Dr. Dobb's is part of the Informa Tech Division of Informa PLC

This site is operated by a business or businesses owned by Informa PLC and all copyright resides with them. Informa PLC's registered office is 5 Howick Place, London SW1P 1WG. Registered in England and Wales. Number 8860726.


Channels ▼
RSS

Design

Splay Trees


DEC92: SPLAY TREES

SPLAY TREES

For fast access of frequently accessed data

Dean Clark

Dean is a programmer at Logicon R&D Associates in Albuquerque, New Mexico, specializing in computer graphics. He can reached on CompuServe at 71160,2426.


We tend to view software programs as composed of two distinct parts: code and data. We think of code as the animated, active component, while data just sort of lays around wherever we happen to put it. As programmers, one of our duties is to arrange for data to be stored in such a way that our programs can access it efficiently. Usually we assume that once we've put the data in place, it stays put.

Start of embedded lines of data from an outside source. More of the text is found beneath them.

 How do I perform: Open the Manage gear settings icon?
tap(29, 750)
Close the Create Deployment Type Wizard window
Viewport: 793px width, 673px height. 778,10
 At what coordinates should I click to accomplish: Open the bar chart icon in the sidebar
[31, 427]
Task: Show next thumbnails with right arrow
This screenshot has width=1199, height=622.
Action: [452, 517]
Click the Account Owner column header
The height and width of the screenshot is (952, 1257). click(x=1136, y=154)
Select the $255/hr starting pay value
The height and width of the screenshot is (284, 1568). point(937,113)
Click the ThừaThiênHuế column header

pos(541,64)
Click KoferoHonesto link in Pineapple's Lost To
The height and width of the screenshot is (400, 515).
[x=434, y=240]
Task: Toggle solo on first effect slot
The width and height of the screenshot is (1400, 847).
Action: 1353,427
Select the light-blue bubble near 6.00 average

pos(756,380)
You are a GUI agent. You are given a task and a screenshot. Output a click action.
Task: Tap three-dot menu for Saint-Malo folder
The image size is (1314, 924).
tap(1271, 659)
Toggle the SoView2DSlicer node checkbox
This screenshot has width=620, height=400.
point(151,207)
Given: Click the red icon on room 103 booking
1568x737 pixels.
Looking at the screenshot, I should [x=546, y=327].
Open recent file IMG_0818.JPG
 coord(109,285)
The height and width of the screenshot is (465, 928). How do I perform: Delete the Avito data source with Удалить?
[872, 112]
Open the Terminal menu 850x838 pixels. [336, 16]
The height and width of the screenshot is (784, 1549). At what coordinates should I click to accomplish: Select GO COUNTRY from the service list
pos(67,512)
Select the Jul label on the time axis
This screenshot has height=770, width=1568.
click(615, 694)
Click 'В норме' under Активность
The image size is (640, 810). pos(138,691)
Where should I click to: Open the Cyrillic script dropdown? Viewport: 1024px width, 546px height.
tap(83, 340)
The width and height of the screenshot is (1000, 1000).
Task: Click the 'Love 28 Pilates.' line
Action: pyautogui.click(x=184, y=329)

The very term "data structure" implies something static, like a bridge or a sky-scraper. Most data structures do not provide a mechanism to rearrange data to account for changing conditions as a program executes. However, in many situations we could improve performance if the data itself could respond to the way the program uses it. What we'd like to have, in fact, are self-adjusting data structures.

Coincidentally, such beasts do exist. They not only modify their shape after obvious operations like insert and delete, they also adjust themselves for innocuous operations like find.

Self-adjusting data structures have been around for quite a while. A type of self-adjusting linear list is used to implement the least-recently-used paging scheme in virtual-memory systems. More recently we have the introduction of skew heaps, Fibonacci heaps, red-black trees, and (drum roll ... ) splay trees.

A splay tree is a normal binary search tree (BST) in all outward respects. The difference is that the standard tree operations--insert, delete, and find--are implemented in terms of an operation called SPLAY.

The easiest way to describe the SPLAY operation is by example. Suppose you want to find a particular key K in a tree (assume K is in the tree). The first step is to search for K in the tree. SPLAY locates the node by performing a normal tree traversal.

Now comes the weird part. Instead of just returning K, SPLAY promotes it to the root of the tree via a series of operations called "rotations." Find then returns the root of the tree. These rotations reorganize the tree such that skewed trees tend to become bushier and therefore more balanced. The node containing the target of the search is now at the root of the tree, so the next time you go looking for it, it'll be waiting right near the top.

That's the real reason for splay trees; frequently accessed data stays near the root of the tree, so most accesses are very fast. Suppose a bank kept its customer database in a splay tree. Frequent customers would tend to be near the root of the tree, while inactive customers would be located near the leaves. Since records for frequent customers are accessed more often, overall performance is improved.

At the same time, SPLAY tends to balance skewed trees. A splay tree is not a balanced tree in the sense that height balancing is one of its invariants, and it can have any shape (even all left or all right children, just like a BST. Nevertheless, for any sequence of k insert, delete and find operations, on a tree of size N, splay trees guarantee that we'll do O(k lg N) work.

Hold it. If a splay tree can be just as skewed as a BST, why isn't its worst case O(n), like the BST? Because the splay tree adjusts itself. In fact, the O(k lg N) bound for the splay tree is shown not through traditional worst-case analysis but by using amortized analysis. Amortized analysis deals with sequences of operations instead of focusing on a single horrible situation like traditional techniques.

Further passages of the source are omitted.